The land has been Samalie’s major source of livelihood for the past 45 years since she's been married. Such family land is protected under the Land Act passed in 1998 that states that land cannot be sold without the consent of a spouse or children above 18 years. However, complications arise in a polygamous setting because the law is not clear on which wife should give the consent.
While most women wouldn’t know about the Land Act and their right of consent, Samalie does, thanks to Actionaid which operate in the district to sensitise and empower women to fight for their rights.
In June last year Samalie’s husband decided to sell the eight acres of land for two bulls, each valued at Shs 700,000, she was not willing to let her only source of income go. She challenged him, and asked him:
How dare you sell our land without my consent or that of our children.
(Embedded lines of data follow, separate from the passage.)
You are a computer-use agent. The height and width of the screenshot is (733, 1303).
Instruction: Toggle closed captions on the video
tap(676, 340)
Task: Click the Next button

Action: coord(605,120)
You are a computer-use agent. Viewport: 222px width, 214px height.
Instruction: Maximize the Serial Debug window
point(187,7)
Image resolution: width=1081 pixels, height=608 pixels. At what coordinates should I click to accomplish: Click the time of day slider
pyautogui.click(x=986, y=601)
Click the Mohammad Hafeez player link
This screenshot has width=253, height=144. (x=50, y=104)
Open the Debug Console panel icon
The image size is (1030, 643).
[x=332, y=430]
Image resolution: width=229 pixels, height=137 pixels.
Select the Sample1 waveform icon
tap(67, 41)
Because he wouldn’t listen, Samalie sought the intervention of the clan leaders, but she was disappointed when they sided with her husband, pointing out that culturally, the land belonged to him.
The area Local Councils whom Samalie also sought help from, were at first helpful but eventually caved in due to social pressures. It was only when Samalie finally reported the matter to Women Won’t Wait (WWW) Centre that the issue was reconsidered.
Women Won’t Wait Programs (WWW) deal with women’s rights, domestic violence and HIV/AIDS.
In November 2009, after mediation sessions, WWW team were able to convince Samalie’s husband to return the bulls and refrain from selling the land. This inevitably strained Samalie’s relationship with her husband. Today, she is somewhat of an alien in her homestead. While some of her co-wives were initially supportive of her because the land also benefited them, others berated her for daring to challenge the head of the family.
Following the ordeal, Samalie was among the more than 400 women picked to attend the launch of the Women Land Movement conference at Speke Resort Munyonyo last October. The mood was celebratory as participants highlighted the milestones achieved by the women's land rights movement in Uganda. Unlike a 1980's World Bank report, which states that only 7% of women own land yet they till over 80% of it, today's percentage has more than doubled to 18%. The number of women who co-own land with their spouses has also increased since then.
Samalie says the conference taught her a lot about her land rights.
However, even if she now has access to her land, she admits that she is not at peace. Once, her husband threatened to beat her up, accusing her of receiving lots of money from the Women’s Land Movement. She was only saved by her stepson’s intervention. Yet, giving up her land rights is not an option; The land is her life.
“What about my children's future?” she asks.
“The land is my children's only chance. I would not stay there if it wasn’t for them.”